Abstract
Background/Aims
Nucleos(t)ide analogs (NA) cannot completely suppress the risk of hepatocellular carcinoma (HCC) in patients with chronic hepatitis B (CHB). This study aimed to identify the risk factors for HCC development in naïve CHB patients treated with current NA.
Methods
Patients receiving NA (n = 905) were recruited retrospectively from the 17 hospitals of the Japanese Red Cross Liver Study Group. All treatment-naïve patients had been receiving current NA continuously for more than one year until the end of the follow-up. We analyzed the accuracy of predictive risk score using area under receiver operating characteristic curve.
Results
The albumin–bilirubin (ALBI) score was significantly improved by NA therapy (−0.171 ± 0.396; p < 0.001 at week 48).
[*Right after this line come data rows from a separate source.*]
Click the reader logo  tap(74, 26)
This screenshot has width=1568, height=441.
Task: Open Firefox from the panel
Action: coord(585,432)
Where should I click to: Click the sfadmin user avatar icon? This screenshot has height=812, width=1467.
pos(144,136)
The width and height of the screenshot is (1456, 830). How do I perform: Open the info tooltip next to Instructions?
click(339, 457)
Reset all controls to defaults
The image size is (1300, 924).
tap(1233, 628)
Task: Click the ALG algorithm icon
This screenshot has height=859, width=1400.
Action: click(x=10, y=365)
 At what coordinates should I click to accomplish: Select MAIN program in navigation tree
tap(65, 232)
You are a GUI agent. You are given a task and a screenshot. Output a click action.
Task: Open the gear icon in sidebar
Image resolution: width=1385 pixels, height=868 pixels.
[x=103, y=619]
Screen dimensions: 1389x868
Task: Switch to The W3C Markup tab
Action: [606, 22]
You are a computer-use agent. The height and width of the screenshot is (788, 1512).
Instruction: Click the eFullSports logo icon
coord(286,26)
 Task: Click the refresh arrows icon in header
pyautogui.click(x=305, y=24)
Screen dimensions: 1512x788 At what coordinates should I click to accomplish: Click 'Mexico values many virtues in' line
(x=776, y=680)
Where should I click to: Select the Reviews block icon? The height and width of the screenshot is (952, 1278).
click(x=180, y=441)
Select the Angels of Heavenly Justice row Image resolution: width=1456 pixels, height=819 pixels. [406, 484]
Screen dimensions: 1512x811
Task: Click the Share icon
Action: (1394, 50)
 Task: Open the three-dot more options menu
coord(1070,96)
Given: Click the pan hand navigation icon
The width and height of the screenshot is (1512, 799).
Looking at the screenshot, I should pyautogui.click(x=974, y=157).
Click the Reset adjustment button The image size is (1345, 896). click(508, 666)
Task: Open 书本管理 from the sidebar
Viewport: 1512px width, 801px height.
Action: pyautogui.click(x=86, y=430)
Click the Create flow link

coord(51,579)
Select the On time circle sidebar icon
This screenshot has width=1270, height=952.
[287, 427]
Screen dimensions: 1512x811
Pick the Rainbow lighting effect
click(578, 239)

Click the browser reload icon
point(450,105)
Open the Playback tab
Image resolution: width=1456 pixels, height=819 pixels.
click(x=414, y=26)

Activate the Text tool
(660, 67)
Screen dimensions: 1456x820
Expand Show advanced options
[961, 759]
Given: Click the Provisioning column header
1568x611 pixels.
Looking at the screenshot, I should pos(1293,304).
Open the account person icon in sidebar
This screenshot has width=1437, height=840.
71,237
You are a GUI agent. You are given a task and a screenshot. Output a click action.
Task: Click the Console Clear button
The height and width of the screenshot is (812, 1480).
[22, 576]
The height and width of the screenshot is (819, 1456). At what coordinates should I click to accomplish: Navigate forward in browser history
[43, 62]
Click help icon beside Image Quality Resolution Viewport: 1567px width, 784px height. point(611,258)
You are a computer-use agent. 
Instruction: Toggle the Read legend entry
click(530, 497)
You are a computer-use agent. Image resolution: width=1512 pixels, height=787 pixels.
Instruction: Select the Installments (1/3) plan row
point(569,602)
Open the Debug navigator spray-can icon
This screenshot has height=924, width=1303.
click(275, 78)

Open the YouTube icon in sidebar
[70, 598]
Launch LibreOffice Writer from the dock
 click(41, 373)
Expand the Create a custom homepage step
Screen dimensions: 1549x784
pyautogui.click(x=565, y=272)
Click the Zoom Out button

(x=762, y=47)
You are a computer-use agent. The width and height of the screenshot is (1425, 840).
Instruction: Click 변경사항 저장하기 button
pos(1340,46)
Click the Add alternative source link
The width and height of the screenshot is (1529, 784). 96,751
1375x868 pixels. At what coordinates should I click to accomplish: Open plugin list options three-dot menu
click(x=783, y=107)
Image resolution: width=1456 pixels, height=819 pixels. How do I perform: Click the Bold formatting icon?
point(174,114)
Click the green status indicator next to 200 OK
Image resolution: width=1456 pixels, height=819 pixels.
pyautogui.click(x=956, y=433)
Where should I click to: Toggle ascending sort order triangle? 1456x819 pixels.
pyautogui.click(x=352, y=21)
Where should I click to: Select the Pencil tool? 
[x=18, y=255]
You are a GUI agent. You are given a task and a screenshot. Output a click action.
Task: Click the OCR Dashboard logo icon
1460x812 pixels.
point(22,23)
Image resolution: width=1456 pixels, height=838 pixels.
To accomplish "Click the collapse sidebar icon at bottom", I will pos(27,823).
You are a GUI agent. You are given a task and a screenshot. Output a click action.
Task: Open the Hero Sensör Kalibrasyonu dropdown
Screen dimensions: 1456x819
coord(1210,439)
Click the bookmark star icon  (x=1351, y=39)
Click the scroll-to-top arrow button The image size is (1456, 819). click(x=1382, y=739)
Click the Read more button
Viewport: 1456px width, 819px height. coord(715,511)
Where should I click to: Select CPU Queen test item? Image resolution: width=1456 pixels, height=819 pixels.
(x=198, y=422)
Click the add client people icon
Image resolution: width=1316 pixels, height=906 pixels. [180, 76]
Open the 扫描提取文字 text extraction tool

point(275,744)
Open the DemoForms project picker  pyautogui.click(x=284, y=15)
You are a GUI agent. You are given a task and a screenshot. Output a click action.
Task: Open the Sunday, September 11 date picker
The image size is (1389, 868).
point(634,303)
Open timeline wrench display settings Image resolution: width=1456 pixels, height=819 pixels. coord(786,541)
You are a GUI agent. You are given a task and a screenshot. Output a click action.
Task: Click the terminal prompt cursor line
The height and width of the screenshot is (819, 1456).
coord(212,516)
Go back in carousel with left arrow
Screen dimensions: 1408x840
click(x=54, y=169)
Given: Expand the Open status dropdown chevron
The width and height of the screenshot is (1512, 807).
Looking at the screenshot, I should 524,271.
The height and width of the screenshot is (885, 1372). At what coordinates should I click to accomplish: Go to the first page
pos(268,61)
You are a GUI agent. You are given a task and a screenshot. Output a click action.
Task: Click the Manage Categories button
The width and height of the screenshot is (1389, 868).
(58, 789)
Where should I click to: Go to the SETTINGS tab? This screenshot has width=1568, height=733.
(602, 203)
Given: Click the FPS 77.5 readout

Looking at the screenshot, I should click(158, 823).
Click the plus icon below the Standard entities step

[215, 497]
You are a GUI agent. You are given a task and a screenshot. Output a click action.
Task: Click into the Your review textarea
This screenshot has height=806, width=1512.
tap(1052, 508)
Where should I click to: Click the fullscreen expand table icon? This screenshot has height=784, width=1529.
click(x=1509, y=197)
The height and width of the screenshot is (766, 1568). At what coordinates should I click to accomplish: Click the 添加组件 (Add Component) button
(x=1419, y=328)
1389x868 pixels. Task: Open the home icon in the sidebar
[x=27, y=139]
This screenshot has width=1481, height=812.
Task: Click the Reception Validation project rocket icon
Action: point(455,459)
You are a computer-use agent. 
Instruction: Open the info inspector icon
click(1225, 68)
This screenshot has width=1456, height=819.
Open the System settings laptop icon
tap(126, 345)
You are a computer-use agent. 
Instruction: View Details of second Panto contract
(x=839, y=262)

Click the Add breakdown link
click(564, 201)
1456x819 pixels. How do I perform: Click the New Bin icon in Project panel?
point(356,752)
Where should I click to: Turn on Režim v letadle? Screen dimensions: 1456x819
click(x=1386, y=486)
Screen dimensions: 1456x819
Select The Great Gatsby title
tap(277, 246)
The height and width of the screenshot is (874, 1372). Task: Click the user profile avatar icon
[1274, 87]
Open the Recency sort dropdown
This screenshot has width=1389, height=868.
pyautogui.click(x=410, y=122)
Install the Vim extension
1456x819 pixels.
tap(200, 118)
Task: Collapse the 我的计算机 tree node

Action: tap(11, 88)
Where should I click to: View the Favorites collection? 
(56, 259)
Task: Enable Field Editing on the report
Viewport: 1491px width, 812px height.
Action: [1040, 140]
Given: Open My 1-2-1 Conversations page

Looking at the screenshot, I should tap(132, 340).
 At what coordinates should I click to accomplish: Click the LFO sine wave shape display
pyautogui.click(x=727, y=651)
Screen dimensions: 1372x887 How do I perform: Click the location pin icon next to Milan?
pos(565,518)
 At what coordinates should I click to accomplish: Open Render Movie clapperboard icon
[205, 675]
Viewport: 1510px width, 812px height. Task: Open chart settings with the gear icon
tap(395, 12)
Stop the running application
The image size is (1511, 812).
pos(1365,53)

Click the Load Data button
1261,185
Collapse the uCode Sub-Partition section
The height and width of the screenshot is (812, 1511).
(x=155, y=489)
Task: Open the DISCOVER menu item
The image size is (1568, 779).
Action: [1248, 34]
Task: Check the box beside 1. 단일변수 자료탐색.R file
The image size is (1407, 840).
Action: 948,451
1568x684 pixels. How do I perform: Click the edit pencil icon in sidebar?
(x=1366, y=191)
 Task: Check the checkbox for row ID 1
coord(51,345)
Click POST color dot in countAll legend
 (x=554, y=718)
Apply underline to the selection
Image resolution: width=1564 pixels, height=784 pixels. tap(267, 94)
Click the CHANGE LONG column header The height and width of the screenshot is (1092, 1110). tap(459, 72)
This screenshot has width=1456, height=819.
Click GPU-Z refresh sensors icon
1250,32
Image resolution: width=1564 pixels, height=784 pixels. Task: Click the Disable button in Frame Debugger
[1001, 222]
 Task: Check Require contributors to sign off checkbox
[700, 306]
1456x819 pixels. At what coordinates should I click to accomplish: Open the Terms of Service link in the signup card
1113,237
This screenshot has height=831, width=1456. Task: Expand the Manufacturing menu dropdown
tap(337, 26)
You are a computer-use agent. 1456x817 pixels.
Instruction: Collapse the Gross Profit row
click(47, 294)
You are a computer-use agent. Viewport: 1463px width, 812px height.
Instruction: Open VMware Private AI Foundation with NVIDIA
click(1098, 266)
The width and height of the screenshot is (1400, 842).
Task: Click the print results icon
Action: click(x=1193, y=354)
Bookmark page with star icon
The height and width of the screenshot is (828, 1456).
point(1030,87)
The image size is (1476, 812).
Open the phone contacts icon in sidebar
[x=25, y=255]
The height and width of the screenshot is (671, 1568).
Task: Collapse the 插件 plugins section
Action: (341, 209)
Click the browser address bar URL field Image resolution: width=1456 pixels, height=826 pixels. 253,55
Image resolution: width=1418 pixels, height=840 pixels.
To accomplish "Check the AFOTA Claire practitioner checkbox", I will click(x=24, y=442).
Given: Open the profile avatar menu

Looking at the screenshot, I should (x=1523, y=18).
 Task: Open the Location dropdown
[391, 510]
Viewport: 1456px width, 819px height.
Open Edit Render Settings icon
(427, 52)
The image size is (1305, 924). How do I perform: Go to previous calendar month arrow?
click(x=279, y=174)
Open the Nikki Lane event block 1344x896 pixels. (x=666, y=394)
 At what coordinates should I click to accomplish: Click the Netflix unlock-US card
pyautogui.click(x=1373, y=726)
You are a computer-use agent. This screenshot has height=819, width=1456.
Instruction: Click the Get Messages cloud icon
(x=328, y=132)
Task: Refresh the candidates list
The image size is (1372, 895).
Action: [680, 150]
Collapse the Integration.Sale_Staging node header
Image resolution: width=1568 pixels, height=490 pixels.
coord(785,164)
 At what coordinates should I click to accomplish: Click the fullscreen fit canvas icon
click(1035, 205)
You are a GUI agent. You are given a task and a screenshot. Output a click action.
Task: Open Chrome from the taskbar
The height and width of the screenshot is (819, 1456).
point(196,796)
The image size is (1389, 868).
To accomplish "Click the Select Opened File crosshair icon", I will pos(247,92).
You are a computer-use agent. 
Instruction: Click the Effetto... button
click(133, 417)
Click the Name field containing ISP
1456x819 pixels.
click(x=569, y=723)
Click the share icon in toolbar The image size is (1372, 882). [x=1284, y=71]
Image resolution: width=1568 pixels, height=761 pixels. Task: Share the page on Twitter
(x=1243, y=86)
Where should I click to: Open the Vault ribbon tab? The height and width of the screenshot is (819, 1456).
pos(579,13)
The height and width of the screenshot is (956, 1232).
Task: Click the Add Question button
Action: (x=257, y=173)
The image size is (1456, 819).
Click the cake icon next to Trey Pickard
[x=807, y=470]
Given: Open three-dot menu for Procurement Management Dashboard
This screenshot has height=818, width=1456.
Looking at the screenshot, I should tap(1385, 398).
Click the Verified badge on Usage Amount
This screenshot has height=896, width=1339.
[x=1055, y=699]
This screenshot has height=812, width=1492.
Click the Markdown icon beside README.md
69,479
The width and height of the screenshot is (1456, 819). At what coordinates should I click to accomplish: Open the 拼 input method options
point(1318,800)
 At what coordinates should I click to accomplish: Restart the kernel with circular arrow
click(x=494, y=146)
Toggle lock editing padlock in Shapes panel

A total of 72 (8.0%) patients developed HCC over a median follow-up of 6.2 (1.03–15.7) years. An independent predictive factor of HCC development was older age, cirrhosis, lower pl atelet counts at baseline and ALBI score, and alpha-fetoprotein (AFP) at 1 year after NA therapy according to multivariate analysis. The accuracy was assessed using the PAGE-B, mPAGE-B, aMAP, APA-B, and REAL-B scores that included these factors. Discrimination was generally acceptable for these models. aMAP and REAL-B demonstrated high discrimination with 0.866/0.862 and 0.833/0.859 for 3- and 5- years prediction from the status of one year after NA therapy, respectively.
Conclusion
Baseline age and platelet count, as well as ALBI and AFP one year after NA, were useful for stratifying carcinogenesis risk. The aMAP and REAL-B scores were validated with high accuracy in Japanese CHB patients.